Um silêncio se seguiu, João era péssimo com eles, mas, pela primeira vez, estava em paz consigo. Não em uma completa paz, seu crime ainda lhe pesaria a alma para sempre ( e este "para sempre" valia a pena azarar com esse pensamento), mas uma que lhe permitiria esperar pela ação de sua esposa. Não aguentava mais suas pequenas explosões, teve de revelar o segredo.

Mariana percebeu a calma do marido, o que a deixou ainda mais nervosa e propensa a acreditar no que havia sido dito. Guardar um segredo desses justificaria a inconstância do marido que muitas vezes beirava o desespero. Era hora de falar a respeito.

- ... quem? - foi difícil, mas, por fim, Mariana escolheu com qual pergunta começar. Outra pergunta que tiraria o fôlego de João que logo se pôs a contar a longa história do ocorrido que tomou uns bons vinte minutos entre intromissões ansiosas da esposa, que custava a entender, e distrações suas, que explicava o porquê de cada movimento seu.

- ... e por isso eu nunca quis apresentá-la aos meus pais - optou o contador de histórias por encerrar sua confissão com essa frase.

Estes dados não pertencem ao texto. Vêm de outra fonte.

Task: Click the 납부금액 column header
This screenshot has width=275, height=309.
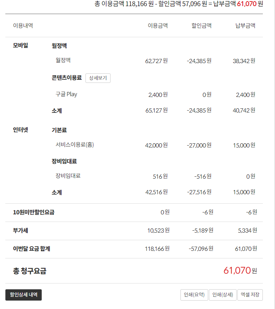Action: (x=245, y=26)

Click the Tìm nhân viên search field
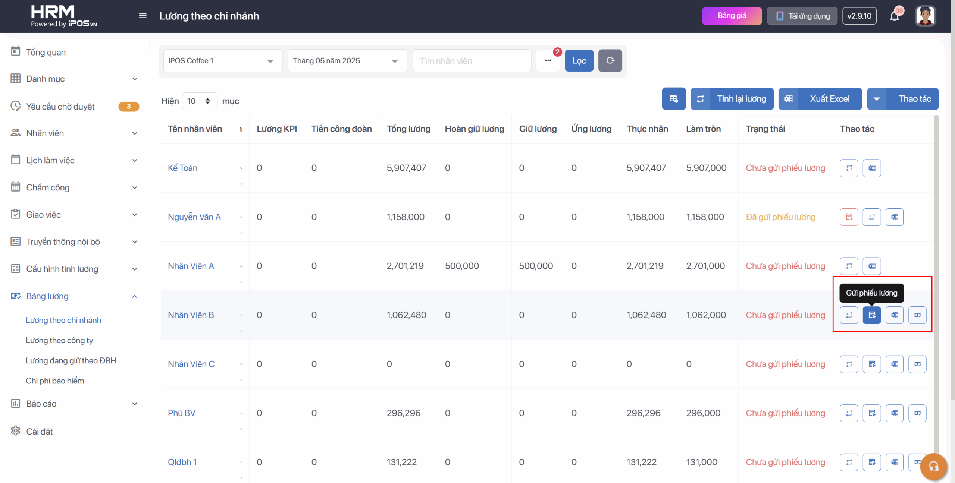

Não poderia acabar com o "matei uma pessoa", pois seria repetitivo, a história começou desse jeito. Distrair-se nesses detalhes técnicos lhe permitia se desligar da gravidade do acontecimento. Sentia-se leve.

A esposa se horrorizou com a naturalidade de João e se esquivou da mão do marido que procurou a sua que repousava em seu colo após constantes vezes taparem-lhe a boca em sinal de espanto e aflição nos momentos críticos do relato.

- Isso é muito para mim! - Mariana desabafou e se preparou para levantar enquanto iniciava um choro discreto: não conseguia olhar diretamente para o marido, não o reconhecia. Sua insegurança era falsa, tudo se devia ao fardo do segredo; seu bom coração era corrompido, já foi capaz de matar, atirar "bem no meio dos olhos"

- Foram tempos difíceis, o momento foi crítico, você tem que entender... - João segurou a esposa pelo braço enquanto esta levantava, frustrou seu movimento e a conduziu de volta ao assento. Ainda não lhe olhava diretamente nos olhos, mas parecia disposta a estar ali no mesmo cômodo que ele. Interpretou isso como bom sinal.

- Faça-me entender, João! - a esposa desconsolada já começava a chorar, mas tentava abafar sua exaltação para poupar a filha que dormia. Era doloroso estar ali no mesmo cômodo que seu marido, mas sempre encarou as coisas de frente.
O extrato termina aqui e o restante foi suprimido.